#### [Exercise prompt]
Give back each entry verbatim.

(Dataset excerpts)

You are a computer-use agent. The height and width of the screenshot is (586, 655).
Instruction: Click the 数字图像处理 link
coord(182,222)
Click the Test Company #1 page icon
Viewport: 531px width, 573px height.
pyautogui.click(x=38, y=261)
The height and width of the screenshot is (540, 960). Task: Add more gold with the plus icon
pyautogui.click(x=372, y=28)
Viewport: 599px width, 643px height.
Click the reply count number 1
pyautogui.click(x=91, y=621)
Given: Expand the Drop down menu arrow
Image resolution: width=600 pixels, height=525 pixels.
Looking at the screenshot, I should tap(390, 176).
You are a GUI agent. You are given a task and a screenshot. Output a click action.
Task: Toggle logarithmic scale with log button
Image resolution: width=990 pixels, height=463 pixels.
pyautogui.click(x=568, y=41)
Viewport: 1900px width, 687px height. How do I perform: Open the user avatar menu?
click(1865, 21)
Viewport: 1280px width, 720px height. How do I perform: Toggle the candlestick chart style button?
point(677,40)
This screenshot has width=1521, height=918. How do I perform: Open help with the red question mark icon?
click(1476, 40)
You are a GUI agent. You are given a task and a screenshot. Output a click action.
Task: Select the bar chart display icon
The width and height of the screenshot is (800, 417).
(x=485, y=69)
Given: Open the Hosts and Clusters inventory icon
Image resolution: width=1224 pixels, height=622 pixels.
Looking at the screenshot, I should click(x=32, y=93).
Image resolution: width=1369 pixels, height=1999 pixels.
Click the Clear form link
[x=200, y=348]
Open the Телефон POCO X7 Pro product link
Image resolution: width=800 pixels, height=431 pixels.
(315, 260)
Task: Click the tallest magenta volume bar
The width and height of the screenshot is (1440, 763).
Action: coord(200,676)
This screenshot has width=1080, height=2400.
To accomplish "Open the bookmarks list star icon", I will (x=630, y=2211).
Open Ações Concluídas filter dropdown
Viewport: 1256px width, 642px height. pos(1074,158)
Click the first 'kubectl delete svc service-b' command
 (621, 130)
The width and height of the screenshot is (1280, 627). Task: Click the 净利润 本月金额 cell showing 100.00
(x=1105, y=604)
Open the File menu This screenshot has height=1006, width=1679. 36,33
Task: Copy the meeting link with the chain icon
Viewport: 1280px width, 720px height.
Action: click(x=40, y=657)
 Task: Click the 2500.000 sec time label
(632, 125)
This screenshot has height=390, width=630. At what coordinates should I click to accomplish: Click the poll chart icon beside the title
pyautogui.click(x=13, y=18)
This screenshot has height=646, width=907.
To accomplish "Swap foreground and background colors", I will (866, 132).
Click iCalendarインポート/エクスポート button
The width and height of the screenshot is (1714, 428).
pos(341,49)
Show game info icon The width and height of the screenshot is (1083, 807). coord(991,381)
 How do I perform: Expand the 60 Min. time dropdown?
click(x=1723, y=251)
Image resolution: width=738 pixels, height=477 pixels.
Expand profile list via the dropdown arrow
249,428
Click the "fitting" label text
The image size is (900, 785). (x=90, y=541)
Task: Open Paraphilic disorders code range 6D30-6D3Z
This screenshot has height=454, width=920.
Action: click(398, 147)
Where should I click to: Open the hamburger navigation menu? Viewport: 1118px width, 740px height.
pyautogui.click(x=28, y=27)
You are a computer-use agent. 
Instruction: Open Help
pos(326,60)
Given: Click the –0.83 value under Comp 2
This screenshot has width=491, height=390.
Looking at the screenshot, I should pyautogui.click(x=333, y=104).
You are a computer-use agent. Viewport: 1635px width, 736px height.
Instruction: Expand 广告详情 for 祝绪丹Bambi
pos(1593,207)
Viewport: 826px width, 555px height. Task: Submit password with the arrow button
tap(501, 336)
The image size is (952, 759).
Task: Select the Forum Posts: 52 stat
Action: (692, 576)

#### [Reply to the task]
You are a computer-use agent. The height and width of the screenshot is (586, 655).
Instruction: Click the 数字图像处理 link
coord(182,222)
Click the Test Company #1 page icon
Viewport: 531px width, 573px height.
pyautogui.click(x=38, y=261)
The height and width of the screenshot is (540, 960). Task: Add more gold with the plus icon
pyautogui.click(x=372, y=28)
Viewport: 599px width, 643px height.
Click the reply count number 1
pyautogui.click(x=91, y=621)
Given: Expand the Drop down menu arrow
Image resolution: width=600 pixels, height=525 pixels.
Looking at the screenshot, I should tap(390, 176).
You are a GUI agent. You are given a task and a screenshot. Output a click action.
Task: Toggle logarithmic scale with log button
Image resolution: width=990 pixels, height=463 pixels.
pyautogui.click(x=568, y=41)
Viewport: 1900px width, 687px height. How do I perform: Open the user avatar menu?
click(1865, 21)
Viewport: 1280px width, 720px height. How do I perform: Toggle the candlestick chart style button?
point(677,40)
This screenshot has width=1521, height=918. How do I perform: Open help with the red question mark icon?
click(1476, 40)
You are a GUI agent. You are given a task and a screenshot. Output a click action.
Task: Select the bar chart display icon
The width and height of the screenshot is (800, 417).
(x=485, y=69)
Given: Open the Hosts and Clusters inventory icon
Image resolution: width=1224 pixels, height=622 pixels.
Looking at the screenshot, I should click(x=32, y=93).
Image resolution: width=1369 pixels, height=1999 pixels.
Click the Clear form link
[x=200, y=348]
Open the Телефон POCO X7 Pro product link
Image resolution: width=800 pixels, height=431 pixels.
(315, 260)
Task: Click the tallest magenta volume bar
The width and height of the screenshot is (1440, 763).
Action: coord(200,676)
This screenshot has width=1080, height=2400.
To accomplish "Open the bookmarks list star icon", I will (x=630, y=2211).
Open Ações Concluídas filter dropdown
Viewport: 1256px width, 642px height. pos(1074,158)
Click the first 'kubectl delete svc service-b' command
 (621, 130)
The width and height of the screenshot is (1280, 627). Task: Click the 净利润 本月金额 cell showing 100.00
(x=1105, y=604)
Open the File menu This screenshot has height=1006, width=1679. 36,33
Task: Copy the meeting link with the chain icon
Viewport: 1280px width, 720px height.
Action: click(x=40, y=657)
 Task: Click the 2500.000 sec time label
(632, 125)
This screenshot has height=390, width=630. At what coordinates should I click to accomplish: Click the poll chart icon beside the title
pyautogui.click(x=13, y=18)
This screenshot has height=646, width=907.
To accomplish "Swap foreground and background colors", I will (866, 132).
Click iCalendarインポート/エクスポート button
The width and height of the screenshot is (1714, 428).
pos(341,49)
Show game info icon The width and height of the screenshot is (1083, 807). coord(991,381)
 How do I perform: Expand the 60 Min. time dropdown?
click(x=1723, y=251)
Image resolution: width=738 pixels, height=477 pixels.
Expand profile list via the dropdown arrow
249,428
Click the "fitting" label text
The image size is (900, 785). (x=90, y=541)
Task: Open Paraphilic disorders code range 6D30-6D3Z
This screenshot has height=454, width=920.
Action: click(398, 147)
Where should I click to: Open the hamburger navigation menu? Viewport: 1118px width, 740px height.
pyautogui.click(x=28, y=27)
You are a computer-use agent. 
Instruction: Open Help
pos(326,60)
Given: Click the –0.83 value under Comp 2
This screenshot has width=491, height=390.
Looking at the screenshot, I should pyautogui.click(x=333, y=104).
You are a computer-use agent. Viewport: 1635px width, 736px height.
Instruction: Expand 广告详情 for 祝绪丹Bambi
pos(1593,207)
Viewport: 826px width, 555px height. Task: Submit password with the arrow button
tap(501, 336)
The image size is (952, 759).
Task: Select the Forum Posts: 52 stat
Action: (692, 576)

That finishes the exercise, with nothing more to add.